-- DATA EXCERPTS start --

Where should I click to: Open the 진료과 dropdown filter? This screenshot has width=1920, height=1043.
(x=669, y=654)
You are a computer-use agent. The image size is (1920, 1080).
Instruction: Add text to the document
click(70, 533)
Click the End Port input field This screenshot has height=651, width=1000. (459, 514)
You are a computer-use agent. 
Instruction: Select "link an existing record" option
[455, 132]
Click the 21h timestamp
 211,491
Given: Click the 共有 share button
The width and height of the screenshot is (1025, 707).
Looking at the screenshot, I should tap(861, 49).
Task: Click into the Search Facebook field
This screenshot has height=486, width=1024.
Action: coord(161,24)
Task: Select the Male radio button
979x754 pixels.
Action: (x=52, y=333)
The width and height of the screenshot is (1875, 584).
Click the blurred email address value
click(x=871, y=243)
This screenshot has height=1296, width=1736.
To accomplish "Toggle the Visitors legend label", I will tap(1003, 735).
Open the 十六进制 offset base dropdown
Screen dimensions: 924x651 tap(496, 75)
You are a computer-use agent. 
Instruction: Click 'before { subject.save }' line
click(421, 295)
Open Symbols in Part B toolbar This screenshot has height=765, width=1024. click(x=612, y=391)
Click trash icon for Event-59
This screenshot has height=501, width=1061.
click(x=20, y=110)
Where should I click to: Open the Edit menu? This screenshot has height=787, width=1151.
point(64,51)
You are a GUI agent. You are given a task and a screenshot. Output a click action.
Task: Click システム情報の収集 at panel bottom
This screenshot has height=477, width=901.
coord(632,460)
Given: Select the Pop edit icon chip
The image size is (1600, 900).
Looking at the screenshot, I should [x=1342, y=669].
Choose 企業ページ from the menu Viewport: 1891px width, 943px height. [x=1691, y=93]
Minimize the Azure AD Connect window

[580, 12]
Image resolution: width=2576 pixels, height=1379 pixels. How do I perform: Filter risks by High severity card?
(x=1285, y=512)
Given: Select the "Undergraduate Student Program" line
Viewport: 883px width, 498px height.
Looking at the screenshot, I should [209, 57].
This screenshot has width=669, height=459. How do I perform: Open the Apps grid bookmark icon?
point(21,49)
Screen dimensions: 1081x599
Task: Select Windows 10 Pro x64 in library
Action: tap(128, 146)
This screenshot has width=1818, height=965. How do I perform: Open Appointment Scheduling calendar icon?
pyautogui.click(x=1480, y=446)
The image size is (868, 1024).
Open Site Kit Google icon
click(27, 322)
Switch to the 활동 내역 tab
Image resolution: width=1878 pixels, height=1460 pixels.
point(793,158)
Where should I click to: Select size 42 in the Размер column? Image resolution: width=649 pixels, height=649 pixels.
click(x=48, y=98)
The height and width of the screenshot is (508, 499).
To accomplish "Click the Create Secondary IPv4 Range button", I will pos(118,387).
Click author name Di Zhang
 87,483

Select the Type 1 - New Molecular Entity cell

-- DATA EXCERPTS end --

■ PROMPT ■
Copy out all of the records above, word for word and in the same order.

■ SOLUTION ■
Where should I click to: Open the 진료과 dropdown filter? This screenshot has width=1920, height=1043.
(x=669, y=654)
You are a computer-use agent. The image size is (1920, 1080).
Instruction: Add text to the document
click(70, 533)
Click the End Port input field This screenshot has height=651, width=1000. (459, 514)
You are a computer-use agent. 
Instruction: Select "link an existing record" option
[455, 132]
Click the 21h timestamp
 211,491
Given: Click the 共有 share button
The width and height of the screenshot is (1025, 707).
Looking at the screenshot, I should tap(861, 49).
Task: Click into the Search Facebook field
This screenshot has height=486, width=1024.
Action: coord(161,24)
Task: Select the Male radio button
979x754 pixels.
Action: (x=52, y=333)
The width and height of the screenshot is (1875, 584).
Click the blurred email address value
click(x=871, y=243)
This screenshot has height=1296, width=1736.
To accomplish "Toggle the Visitors legend label", I will tap(1003, 735).
Open the 十六进制 offset base dropdown
Screen dimensions: 924x651 tap(496, 75)
You are a computer-use agent. 
Instruction: Click 'before { subject.save }' line
click(421, 295)
Open Symbols in Part B toolbar This screenshot has height=765, width=1024. click(x=612, y=391)
Click trash icon for Event-59
This screenshot has height=501, width=1061.
click(x=20, y=110)
Where should I click to: Open the Edit menu? This screenshot has height=787, width=1151.
point(64,51)
You are a GUI agent. You are given a task and a screenshot. Output a click action.
Task: Click システム情報の収集 at panel bottom
This screenshot has height=477, width=901.
coord(632,460)
Given: Select the Pop edit icon chip
The image size is (1600, 900).
Looking at the screenshot, I should [x=1342, y=669].
Choose 企業ページ from the menu Viewport: 1891px width, 943px height. [x=1691, y=93]
Minimize the Azure AD Connect window

[580, 12]
Image resolution: width=2576 pixels, height=1379 pixels. How do I perform: Filter risks by High severity card?
(x=1285, y=512)
Given: Select the "Undergraduate Student Program" line
Viewport: 883px width, 498px height.
Looking at the screenshot, I should [209, 57].
This screenshot has width=669, height=459. How do I perform: Open the Apps grid bookmark icon?
point(21,49)
Screen dimensions: 1081x599
Task: Select Windows 10 Pro x64 in library
Action: tap(128, 146)
This screenshot has width=1818, height=965. How do I perform: Open Appointment Scheduling calendar icon?
pyautogui.click(x=1480, y=446)
The image size is (868, 1024).
Open Site Kit Google icon
click(27, 322)
Switch to the 활동 내역 tab
Image resolution: width=1878 pixels, height=1460 pixels.
point(793,158)
Where should I click to: Select size 42 in the Размер column? Image resolution: width=649 pixels, height=649 pixels.
click(x=48, y=98)
The height and width of the screenshot is (508, 499).
To accomplish "Click the Create Secondary IPv4 Range button", I will pos(118,387).
Click author name Di Zhang
 87,483

Select the Type 1 - New Molecular Entity cell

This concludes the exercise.